For Maxwell, Compute and Graphics can't be active at the same time under DX12, currently, it is theorized that this is due to the fact that there is only a single function unit (Command Processor) rather than having access to ACEs as well. Copy commands, however, can run concurrently to Graphics and Compute commands due to the inclusion of more than one DMA engine in Maxwell. We see this when looking at how Fable Legends executes the various queues. What nvidia would need, in order to execute graphics and compute commands asynchronously, is to add support for additional barrier wait times for their Hyper-Q implementation. Why? This would expose the additional execution unit under Hyper-Q. The Hyper-Q interface used for CUDAs concurrent executions supports Asynchronous compute as we see in DX11 + Physx titles (Batman Arkham series for example). Hyper-Q is, however, not compatible with the DX12 API as of the time of writting this (for reasons mentioned above). If it was compatible, there would be a hardware limit of 31 asynchronous compute queues and 1 Graphics queue (as Anandtech reported).
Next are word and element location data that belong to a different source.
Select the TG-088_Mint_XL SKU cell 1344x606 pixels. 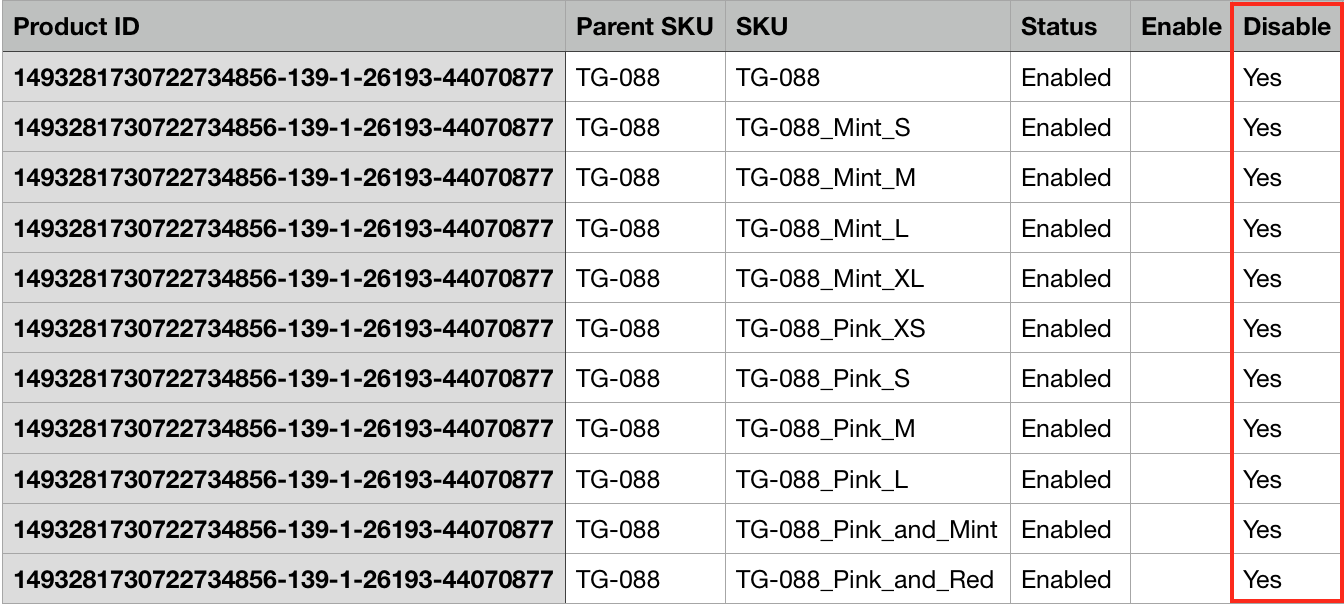[x=830, y=279]
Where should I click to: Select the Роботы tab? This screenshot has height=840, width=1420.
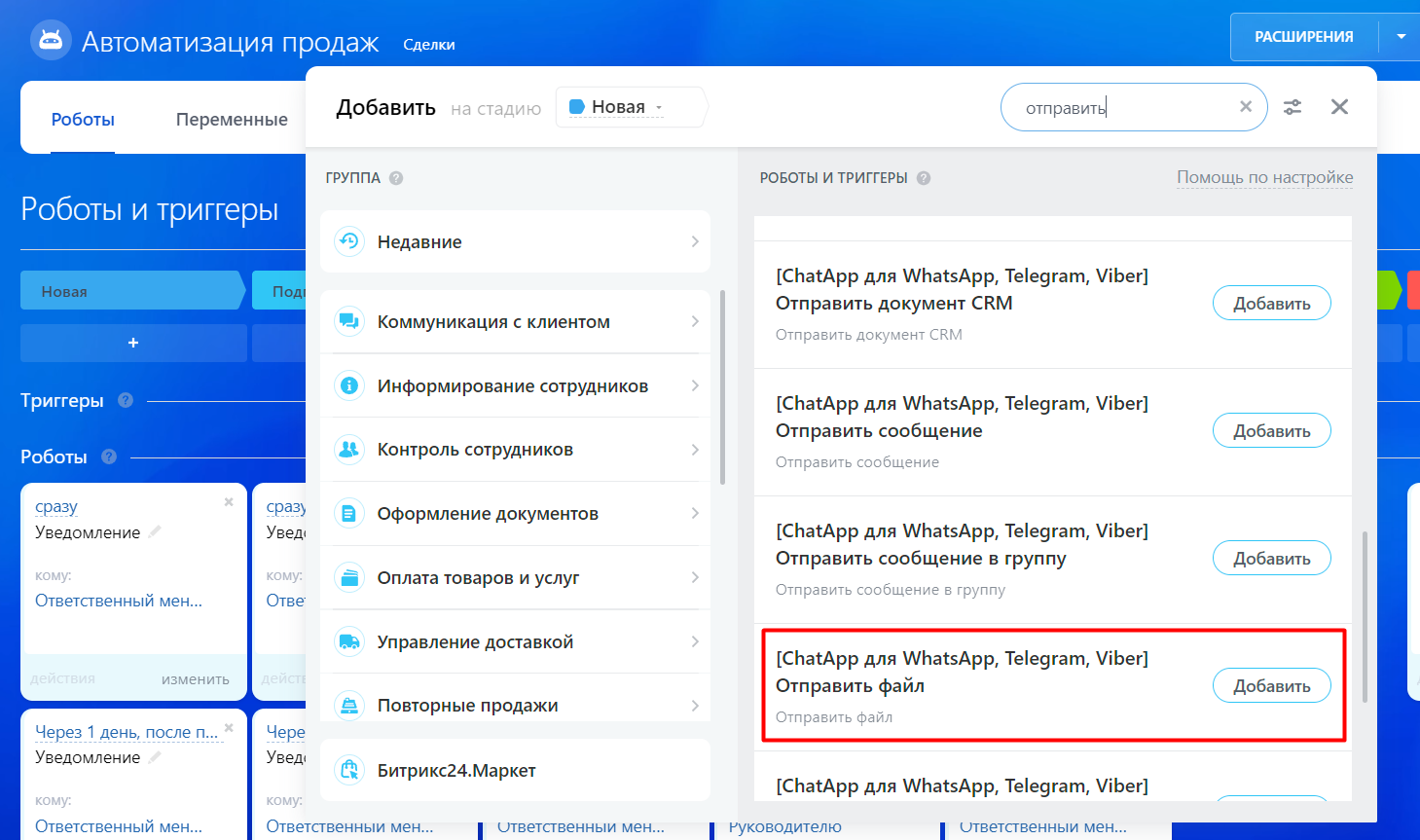click(83, 120)
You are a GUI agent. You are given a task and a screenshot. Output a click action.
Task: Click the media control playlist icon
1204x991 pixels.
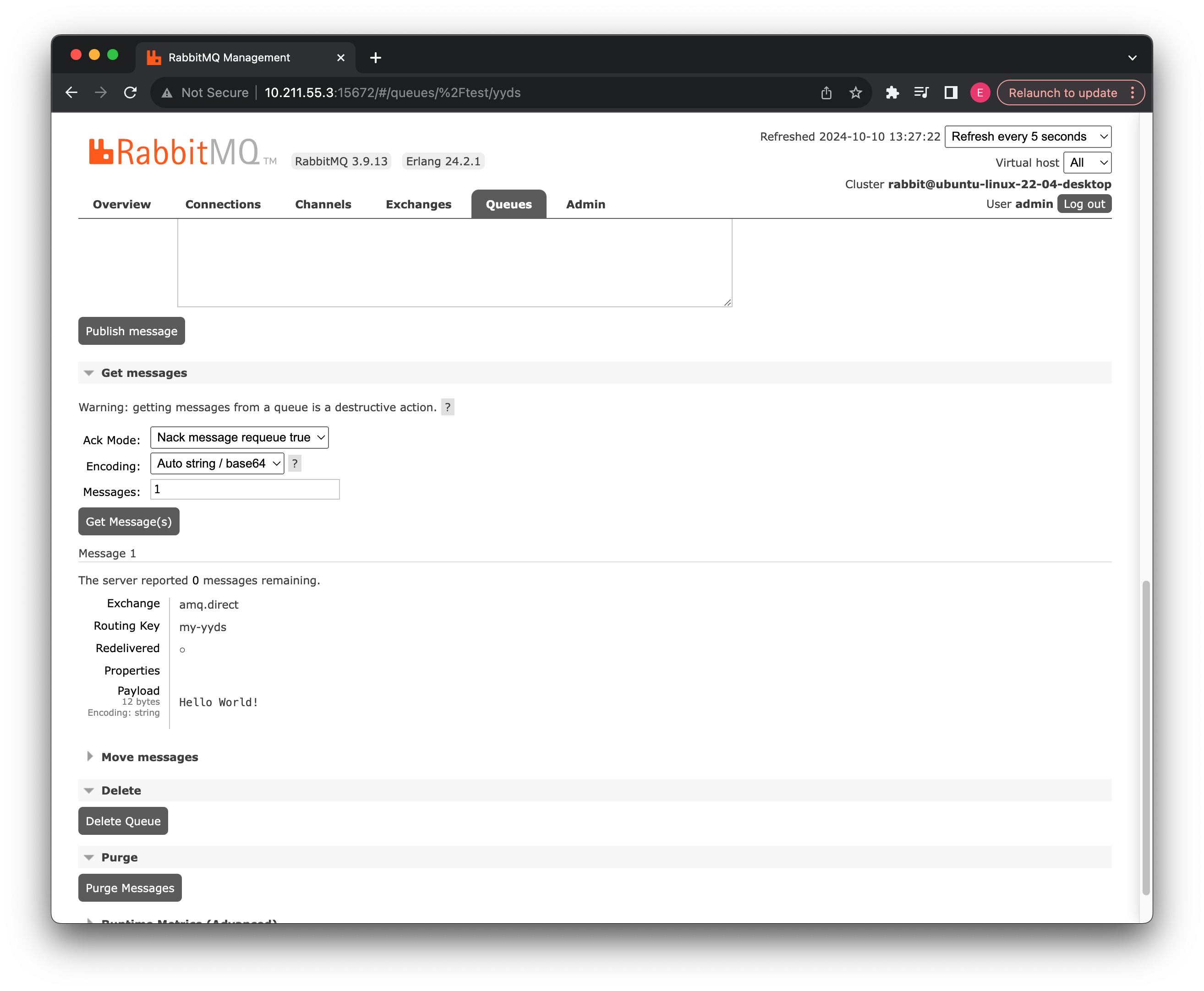921,93
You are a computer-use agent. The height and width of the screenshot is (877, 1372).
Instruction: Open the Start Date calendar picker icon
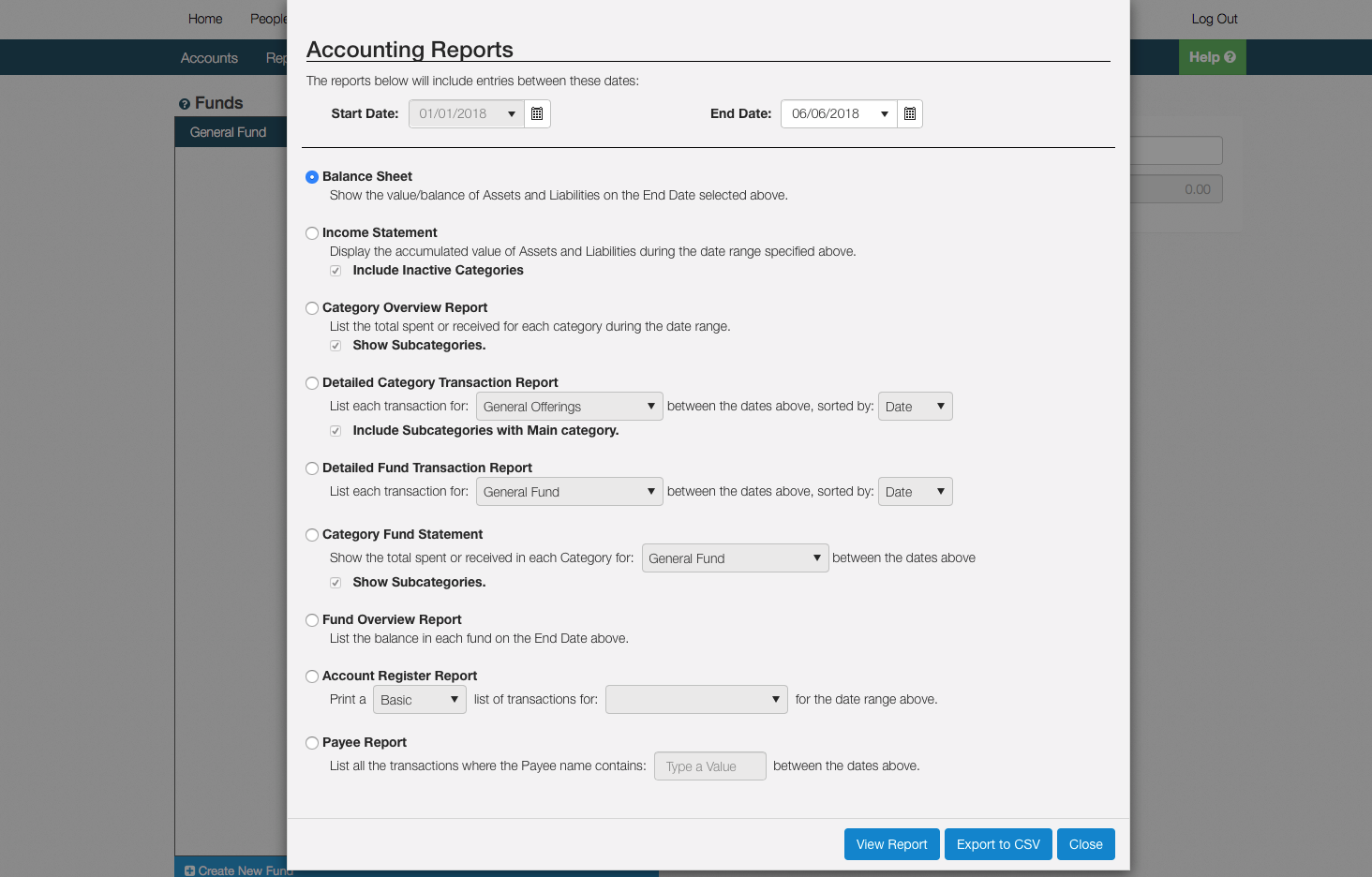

So all that to say that if you fence often, you can get nvidia hardware to run the Asynchronous + Graphics code synchronously. You also have to make sure you use large batches of short running shaders, long running shaders would complicate scheduling on nvidia hardware and introduce latency. Oxide, because they were using AMD supplied code, ran into this problem in Ashes of the Singularity (according to posts over at overclock.net).
Since AMD are working with IO for the Hitman DX12 path, then you can be sure that the DX12 path will be AMD optimized. That means less fencing and longer running shaders.
For Hitman, Nvidia basically have to work with IO as well, in order to add a vendor ID specific DX12 path (like we saw Oxide do). It's probably not worth it seeing as nvidia have little to gain from DX12 over DX11. AMD, however, will likely suffer from a CPU bottle neck under Hitman DX11 (as they do under Rise of the Tomb Raider DX11). AMD have a lot to gain from working with developers on coding and optimizing a DX12 path.
So to summarize,
Nvidia do not support Async compute + Graphics under DX12 at this time or perhaps ever. Hitman's DX12 path may run like crap on nvidia hardware unless nvidia convince IO Interactive to code a vendor ID specific path and supply IO with optimized short running shaders. Basically, same thing that nvidia did with Oxide for Ashes of the Singularity (if memory serves me right). Since nvidia have little to gain from moving from DX11 to DX12, best for them to not waste time and money helping IO code a vendor ID specific path.
AMD will suffer performance issues due to a CPU bottleneck, brought on by the lack of support for DX11 multi-threaded command listing, when running the Hitman DX11 path. AMD has everything to gain in assisting IO Interactive in the implementation of a DX12 path. Asynchronous compute is just an added bonus on top of the removal of the CPU bottle neck which plagues AMD GCN under DX11 titles.